Work instructions — Report the lines of the material that carry the string "computer".

═════ Supplied information ═════

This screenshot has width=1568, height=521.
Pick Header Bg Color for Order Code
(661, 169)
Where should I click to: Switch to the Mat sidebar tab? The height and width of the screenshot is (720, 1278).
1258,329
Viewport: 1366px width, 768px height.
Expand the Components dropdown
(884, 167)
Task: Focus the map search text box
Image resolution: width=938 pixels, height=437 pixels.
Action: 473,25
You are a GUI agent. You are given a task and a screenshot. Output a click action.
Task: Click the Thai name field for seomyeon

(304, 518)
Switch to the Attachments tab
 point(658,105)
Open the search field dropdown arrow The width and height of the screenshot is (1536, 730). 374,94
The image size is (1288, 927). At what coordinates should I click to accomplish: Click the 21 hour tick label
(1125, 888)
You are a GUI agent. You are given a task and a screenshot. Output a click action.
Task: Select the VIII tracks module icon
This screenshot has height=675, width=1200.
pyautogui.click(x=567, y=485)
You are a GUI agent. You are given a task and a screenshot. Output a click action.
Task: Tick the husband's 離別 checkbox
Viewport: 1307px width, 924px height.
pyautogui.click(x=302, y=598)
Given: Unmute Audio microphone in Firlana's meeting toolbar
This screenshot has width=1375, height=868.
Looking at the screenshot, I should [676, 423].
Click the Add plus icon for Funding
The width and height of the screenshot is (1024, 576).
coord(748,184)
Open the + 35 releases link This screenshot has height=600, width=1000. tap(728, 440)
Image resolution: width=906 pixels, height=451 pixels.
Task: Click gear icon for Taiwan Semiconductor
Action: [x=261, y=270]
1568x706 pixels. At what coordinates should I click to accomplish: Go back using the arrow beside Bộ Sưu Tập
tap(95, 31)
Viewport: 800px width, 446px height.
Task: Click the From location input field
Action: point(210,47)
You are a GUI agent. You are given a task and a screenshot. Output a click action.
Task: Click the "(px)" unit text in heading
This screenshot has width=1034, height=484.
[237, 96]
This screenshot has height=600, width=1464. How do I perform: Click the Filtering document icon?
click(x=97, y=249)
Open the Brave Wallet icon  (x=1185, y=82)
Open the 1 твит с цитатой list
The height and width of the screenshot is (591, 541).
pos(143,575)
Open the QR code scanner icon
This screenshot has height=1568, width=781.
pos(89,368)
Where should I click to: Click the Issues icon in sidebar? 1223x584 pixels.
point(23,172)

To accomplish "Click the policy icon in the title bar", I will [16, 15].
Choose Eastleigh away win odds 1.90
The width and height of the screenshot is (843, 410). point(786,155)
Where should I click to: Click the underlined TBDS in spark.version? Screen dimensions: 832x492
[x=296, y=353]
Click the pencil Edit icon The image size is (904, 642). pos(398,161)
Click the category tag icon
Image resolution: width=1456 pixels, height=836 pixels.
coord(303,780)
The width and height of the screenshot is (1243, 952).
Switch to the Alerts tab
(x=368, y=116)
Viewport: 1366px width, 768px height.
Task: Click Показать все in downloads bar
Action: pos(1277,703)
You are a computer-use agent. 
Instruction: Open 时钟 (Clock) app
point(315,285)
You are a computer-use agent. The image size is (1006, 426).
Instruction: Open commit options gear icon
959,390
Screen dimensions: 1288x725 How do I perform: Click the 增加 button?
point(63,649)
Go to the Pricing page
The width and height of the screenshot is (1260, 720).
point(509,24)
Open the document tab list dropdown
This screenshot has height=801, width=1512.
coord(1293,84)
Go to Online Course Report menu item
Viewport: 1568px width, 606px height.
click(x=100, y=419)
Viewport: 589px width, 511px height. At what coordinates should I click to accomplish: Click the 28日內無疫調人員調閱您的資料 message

═════

Written solution —
You are a computer-use agent. 
You are a computer-use agent. The image size is (1006, 426).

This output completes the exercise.